Stored items from a collection:

====

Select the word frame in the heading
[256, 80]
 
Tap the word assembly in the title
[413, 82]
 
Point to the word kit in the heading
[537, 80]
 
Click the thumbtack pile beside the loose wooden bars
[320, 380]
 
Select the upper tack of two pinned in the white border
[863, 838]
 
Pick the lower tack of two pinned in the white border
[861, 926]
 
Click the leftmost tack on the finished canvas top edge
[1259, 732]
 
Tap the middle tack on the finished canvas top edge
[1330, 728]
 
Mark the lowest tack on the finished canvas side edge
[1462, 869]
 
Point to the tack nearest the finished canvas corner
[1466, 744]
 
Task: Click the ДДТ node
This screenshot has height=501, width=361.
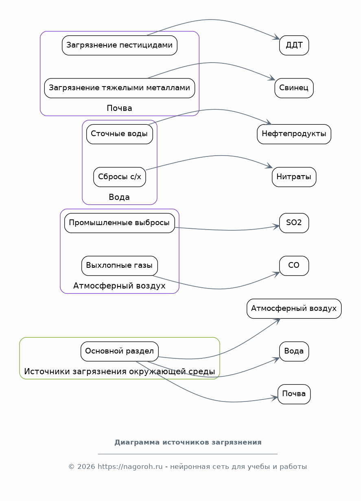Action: (x=294, y=45)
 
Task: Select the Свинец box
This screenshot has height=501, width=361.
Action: (x=294, y=88)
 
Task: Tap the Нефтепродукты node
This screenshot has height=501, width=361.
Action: (x=294, y=134)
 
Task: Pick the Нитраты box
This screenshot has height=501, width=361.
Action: (x=294, y=177)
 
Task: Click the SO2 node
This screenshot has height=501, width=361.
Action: (x=294, y=223)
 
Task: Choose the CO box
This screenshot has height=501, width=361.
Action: (x=294, y=265)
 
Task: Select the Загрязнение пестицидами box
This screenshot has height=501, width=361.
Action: (x=119, y=45)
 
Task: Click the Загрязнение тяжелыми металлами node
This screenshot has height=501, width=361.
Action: (x=119, y=88)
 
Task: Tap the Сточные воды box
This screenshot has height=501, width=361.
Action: (x=119, y=134)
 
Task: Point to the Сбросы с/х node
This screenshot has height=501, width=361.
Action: (x=119, y=177)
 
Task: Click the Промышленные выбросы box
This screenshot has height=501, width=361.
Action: (x=119, y=223)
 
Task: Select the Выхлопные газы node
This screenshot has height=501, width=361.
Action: (x=119, y=265)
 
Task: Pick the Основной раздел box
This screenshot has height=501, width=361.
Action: (x=119, y=351)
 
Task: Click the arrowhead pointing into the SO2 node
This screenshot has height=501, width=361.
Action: (x=276, y=226)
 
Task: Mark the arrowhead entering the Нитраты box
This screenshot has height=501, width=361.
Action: (x=269, y=166)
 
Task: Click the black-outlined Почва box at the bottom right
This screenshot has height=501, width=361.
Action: (x=294, y=394)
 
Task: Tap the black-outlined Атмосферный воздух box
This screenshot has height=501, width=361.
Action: (x=294, y=308)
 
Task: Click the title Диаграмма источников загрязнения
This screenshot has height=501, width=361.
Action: (x=188, y=442)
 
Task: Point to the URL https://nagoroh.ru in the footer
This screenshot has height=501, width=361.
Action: (x=130, y=466)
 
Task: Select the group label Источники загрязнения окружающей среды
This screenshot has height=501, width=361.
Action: (x=119, y=371)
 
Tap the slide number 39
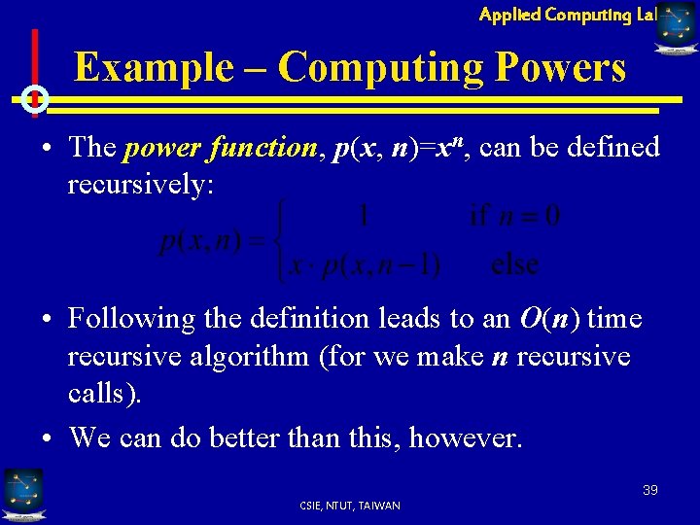(x=649, y=490)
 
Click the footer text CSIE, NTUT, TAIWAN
(x=351, y=506)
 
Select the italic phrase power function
(x=220, y=148)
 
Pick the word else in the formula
(x=515, y=264)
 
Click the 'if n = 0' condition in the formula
(x=514, y=215)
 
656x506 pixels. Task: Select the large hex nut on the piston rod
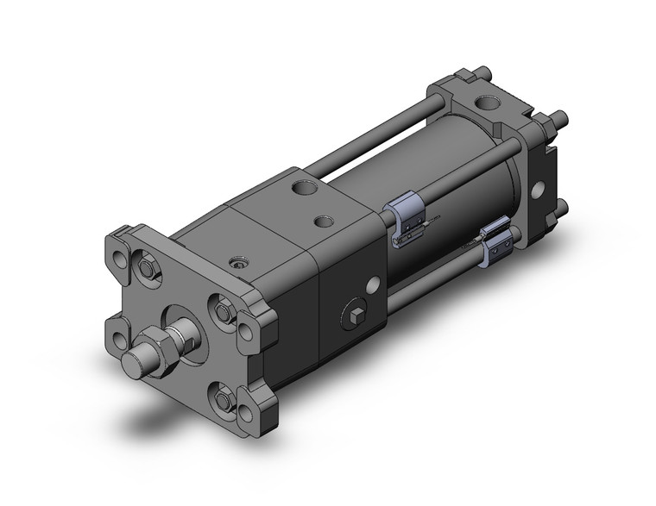(156, 345)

====

(PROBLEM REQUIREMENTS):
Resize the stretch from the start of the items above through the line containing "Action: (x=294, y=45)", including both ends, and write it out again with the requests. Multiply every coordinate in the answers by 0.3 and round to whole numbers, halves up, and omit the pictures.

(OUTPUT OF THE EXERCISE):
Select the word frame in the heading
[77, 24]
 
Tap the word assembly in the title
[124, 25]
 
Point to the word kit in the heading
[161, 24]
 
Click the thumbtack pile beside the loose wooden bars
[96, 114]
 
Select the upper tack of two pinned in the white border
[259, 251]
 
Pick the lower tack of two pinned in the white border
[258, 278]
 
Click the leftmost tack on the finished canvas top edge
[378, 220]
 
Tap the middle tack on the finished canvas top edge
[399, 218]
 
Mark the lowest tack on the finished canvas side edge
[439, 261]
 
Point to the tack nearest the finished canvas corner
[440, 223]
 
Task: Click the ДДТ node
This screenshot has height=501, width=361.
Action: (x=88, y=14)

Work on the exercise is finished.